Some records:
○ ○ ○

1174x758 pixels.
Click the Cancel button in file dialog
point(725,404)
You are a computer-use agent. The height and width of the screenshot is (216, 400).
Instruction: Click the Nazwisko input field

○ ○ ○

Stated exercise: Rewrite the records above, substituting "Select" for every occurrence of "Click" and leaving everything else unchanged.

The solution:
1174x758 pixels.
Select the Cancel button in file dialog
point(725,404)
You are a computer-use agent. The height and width of the screenshot is (216, 400).
Instruction: Select the Nazwisko input field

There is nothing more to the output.